1

I am writing data into s3 bucket and creating parquet files using pyspark . MY bucket structure looks like below:

s3a://rootfolder/subfolder/table/

subfolder and table these two folders should be created at run time if folders do not exist , and if folders exist parquet files should inside folder table .

when I am running pyspark program from local machine it creates extra folder with _$folder$ (like table_$folder$ ) but if same program is run from emr it creates with _SUCCESS .

writing into s3: (pyspark program)
 data.write.parquet("s3a://rootfolder/sub_folder/table/", mode="overwrite")
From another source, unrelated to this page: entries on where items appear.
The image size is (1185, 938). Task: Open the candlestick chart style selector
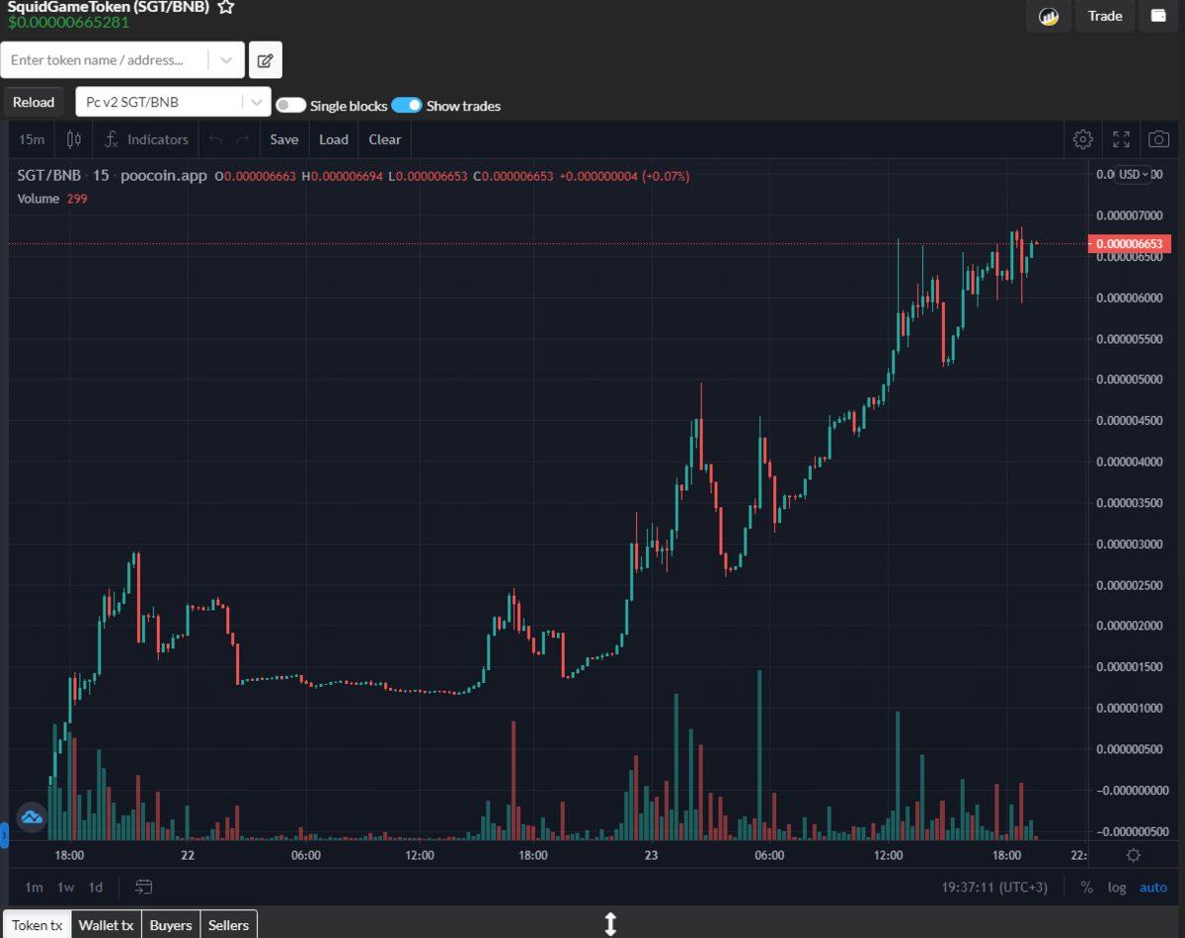tap(74, 139)
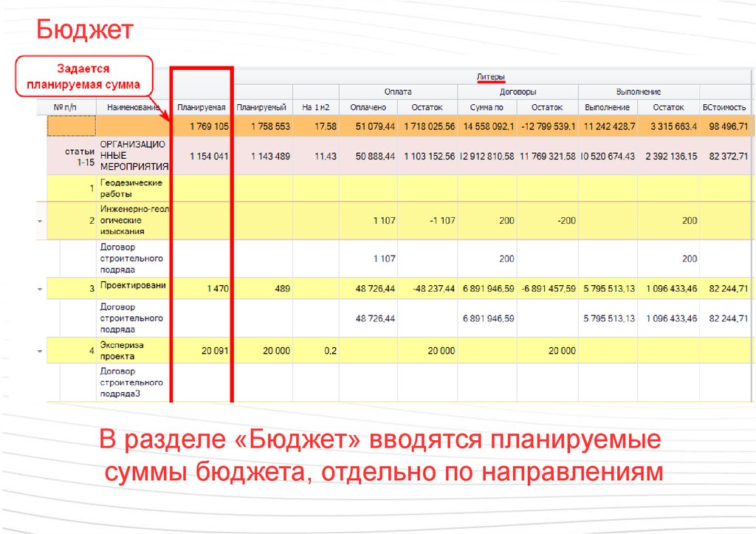
Task: Sort by the На 1 м2 column
Action: [315, 108]
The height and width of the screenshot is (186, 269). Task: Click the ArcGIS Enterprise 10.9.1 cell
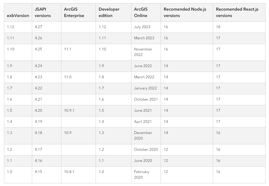click(x=69, y=110)
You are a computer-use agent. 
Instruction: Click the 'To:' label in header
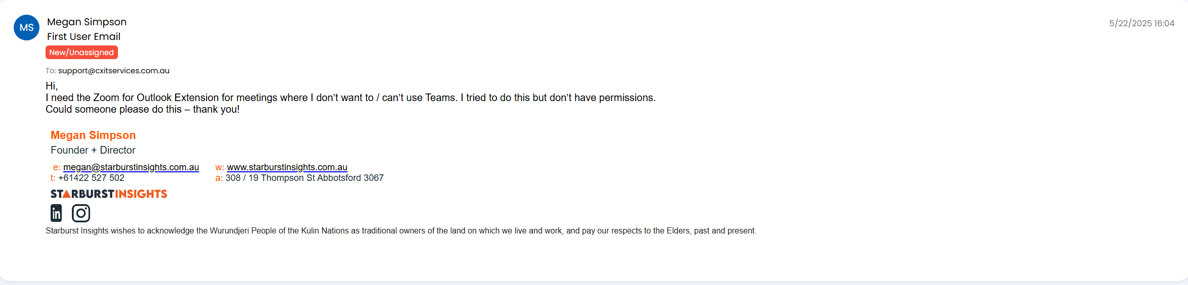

is there way that creates only folder in s3 if do not exist and do not create folders like table_$folder$ or with _SUCCESS .

Jay
  • 296
  • 10
  • 25
  • it will throw an error if data already exists, I am asking if folder exists let it be there but actually if it does not exist it should create folder in s3 bucket , that is happening but one extra folder with suffice foldername_$folder$ if I am running job from my local machine , and if I am running in aws emr then it gets created with _SUCCESS. – Jay Dec 03 '20 at 12:36
  • Note that S3 does not have folders. A "folder" is just a part of the key between two slashes. You cannot create folders in S3. – luk2302 Dec 03 '20 at 12:37
  • @Jay . How have you created folder ? Can you please post code – Xi12 Mar 09 '22 at 20:40

2 Answers2

1

s3a connector (org.apache.hadoop.fs.s3a.S3AFileSystem) doesn't create $folder$ files. It generates directory markers as path + /, . For example, mkdir s3a://bucket/a/b creates a zero bytes marker object /a/b/. This differentiates it from a file, which would have the path /a/b

  1. If, locally, you are using the s3n: URL. Stop it. use the S3a connector.
  2. If you have been setting the fs.s3a.impl option: stop it. hadoop knows what to use, and it uses the S3AFileSystem class
  3. If you are seeing them and you are running EMR, that's EMR's connector. Closed source, out of scope.
stevel
  • 12,567
  • 1
  • 39
  • 50
  • I ma using below config with pyspark : return SparkSession \ .builder \ .appName(app_name) \ .config('spark.cassandra.connection.host', 'localhost') \ .config('spark.cassandra.connection.port', '9042') \ .config("spark.serializer", "org.apache.spark.serializer.KryoSerializer") \ .config("spark.executor.memory", "3g") \ .config("spark.driver.memory", "3g") \ .config("spark.executor.cores","2")\ .config("fs.s3a.impl", "org.apache.hadoop.fs.s3native.NativeS3FileSystem")\ – Jay Dec 04 '20 at 11:53
  • if I am not using config("fs.s3a.impl", "org.apache.hadoop.fs.s3native.NativeS3FileSystem")\ it is throwing erorr " java.lang.NoSuchMethodError: com.amazonaws.services.s3.transfer.TransferManagerConfiguration.setMultipartUploadThreshold(I)V" – Jay Dec 04 '20 at 12:05
  • you want to make $folder$ go away, you get to sort out your classpaths. Read the hadopop s3a documentation. Changing s3a impl to NativeS3FileSystem means "I want to use the s3n connector with s3a URLS" – stevel Dec 08 '20 at 12:20
0

Generally, as it was mentioned in the comments on s3 everything is either Bucket or Object: However, the folder structure is more a visual representation and not an actual hierarchy like in a traditional filesystem.
https://docs.aws.amazon.com/AmazonS3/latest/user-guide/using-folders.html
For this reason, you have to only create the Buckets and don't need to create the folders. It will only fail if the bucket+key combination already exists.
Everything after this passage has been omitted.